◆ **WHAT IS BEING ASKED**
Out of all the lines below, count those with the word "Given". Give the number only.

(RECORD EXCERPTS)

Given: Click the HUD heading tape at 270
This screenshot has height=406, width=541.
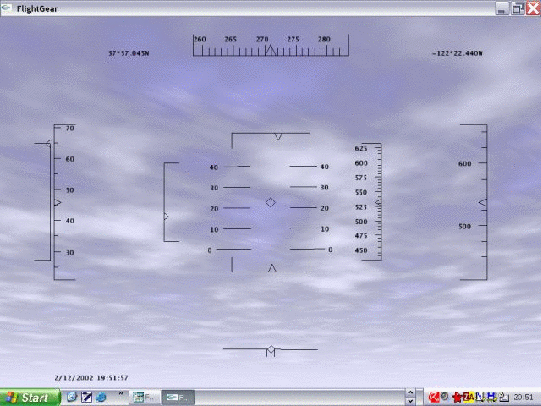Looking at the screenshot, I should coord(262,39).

(End RECORD EXCERPTS)
(RECORD EXCERPTS)

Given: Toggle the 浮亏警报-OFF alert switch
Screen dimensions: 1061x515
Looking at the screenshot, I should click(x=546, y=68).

(End RECORD EXCERPTS)

◆ **SOLUTION BELOW**
2